Print, exactly and without pictures, the lines from the one where "Given: Click bucket name on line 14" appears down to the end of the entries.

--- DATA TO EXAMINE ---

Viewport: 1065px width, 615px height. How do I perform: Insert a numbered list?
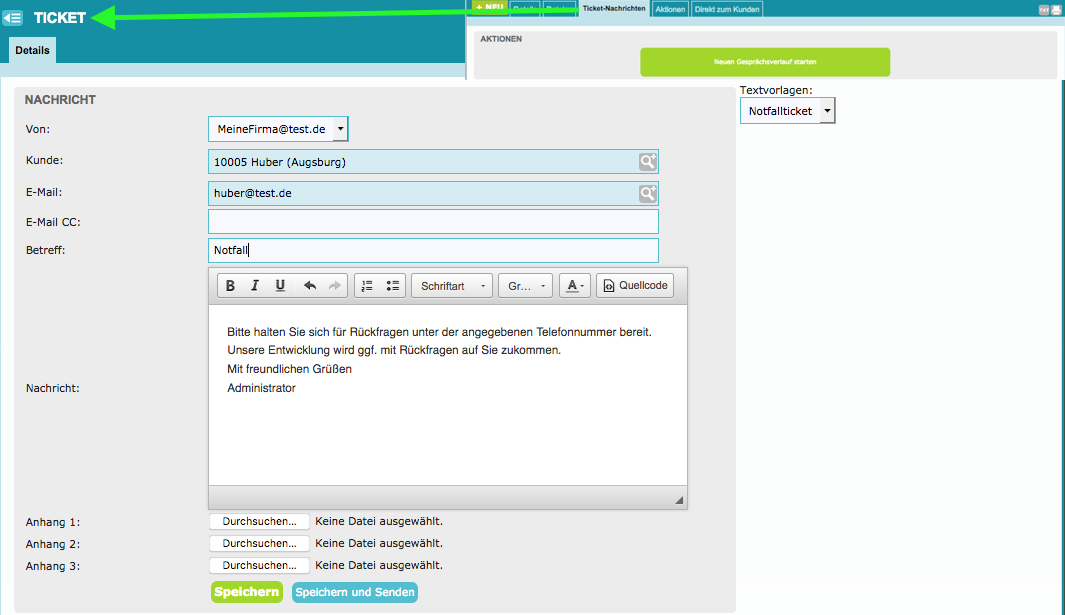367,286
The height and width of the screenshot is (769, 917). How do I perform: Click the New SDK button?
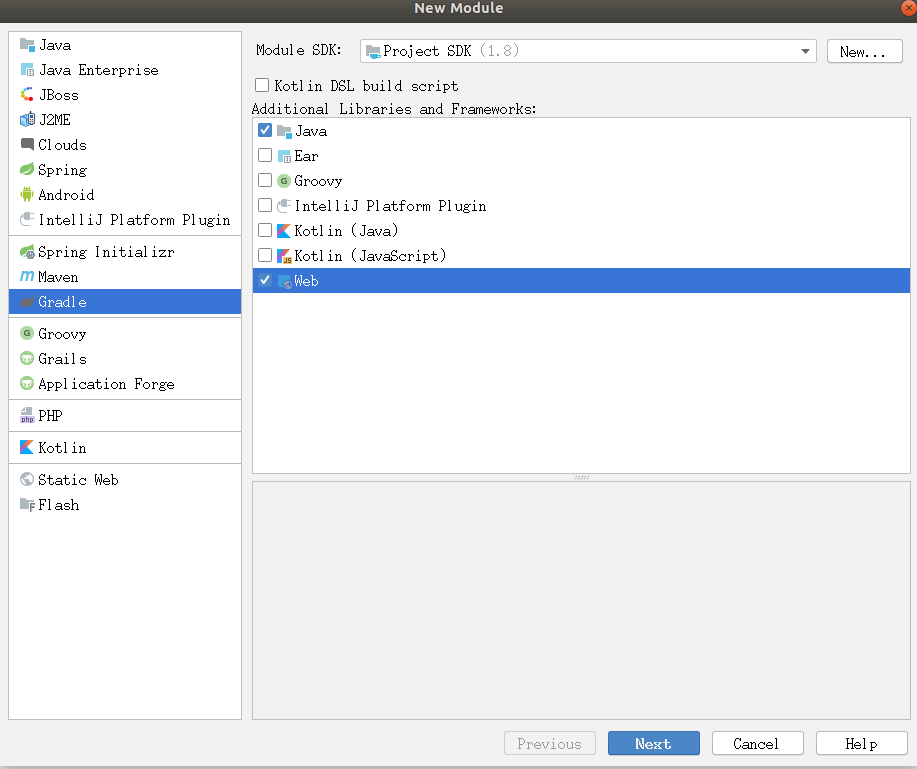coord(864,50)
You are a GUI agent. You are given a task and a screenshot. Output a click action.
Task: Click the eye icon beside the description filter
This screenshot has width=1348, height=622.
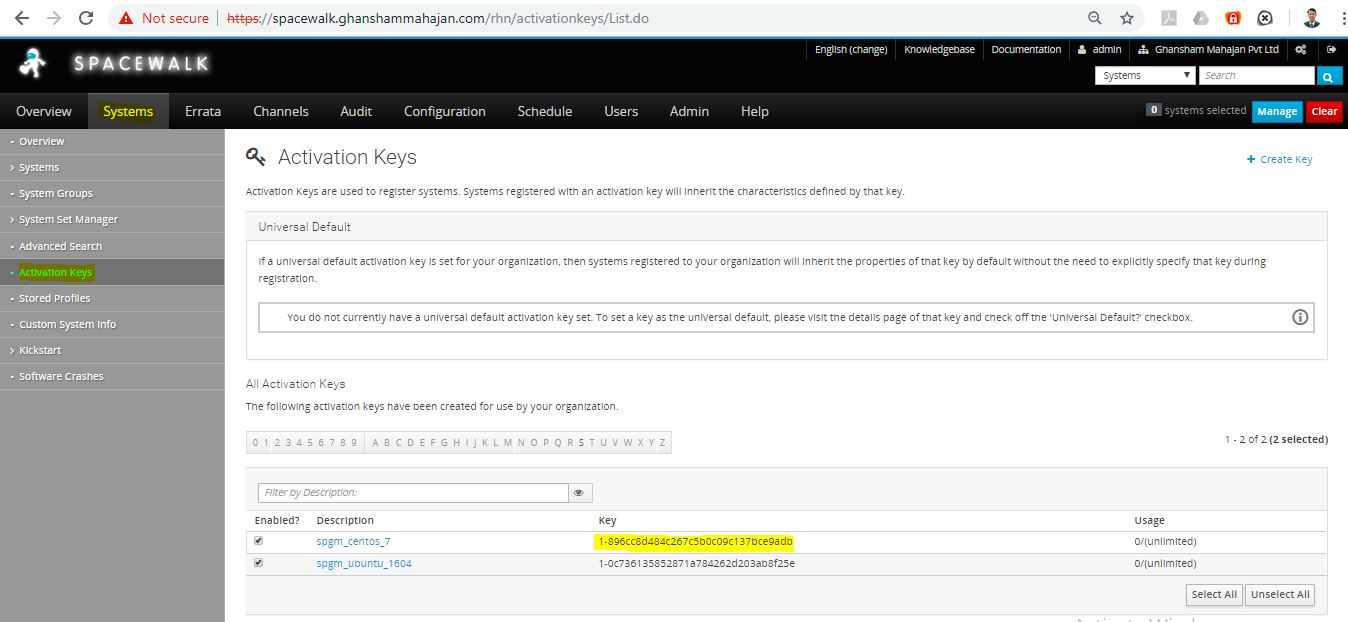click(x=579, y=493)
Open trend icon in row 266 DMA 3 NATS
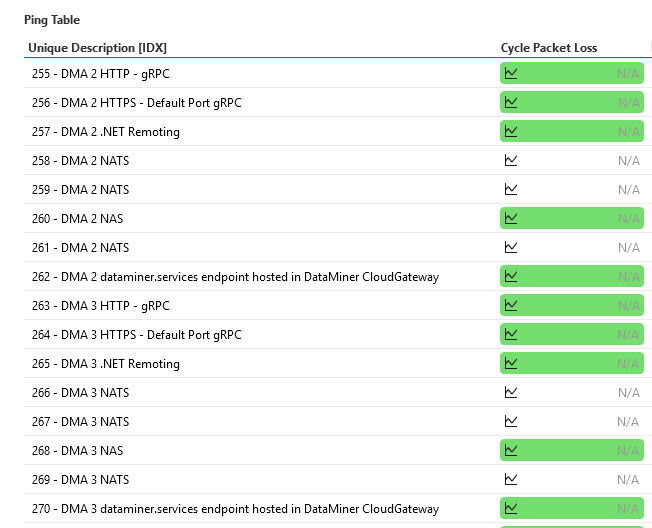 [x=511, y=392]
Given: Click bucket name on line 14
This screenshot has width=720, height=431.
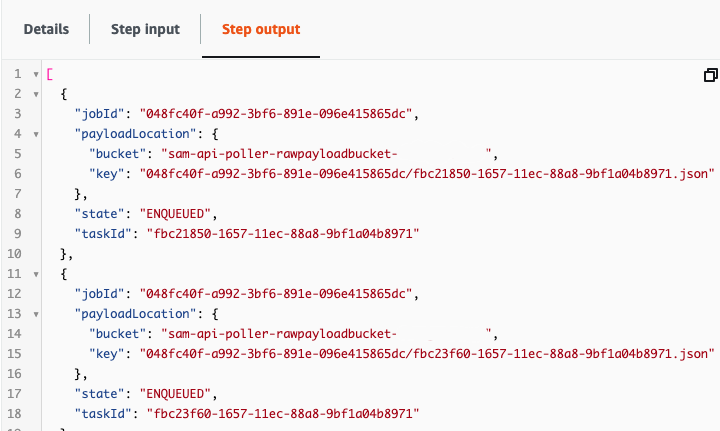Looking at the screenshot, I should point(326,334).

---

- **FINAL ANSWER**:
Given: Click bucket name on line 14
This screenshot has width=720, height=431.
Looking at the screenshot, I should point(326,334).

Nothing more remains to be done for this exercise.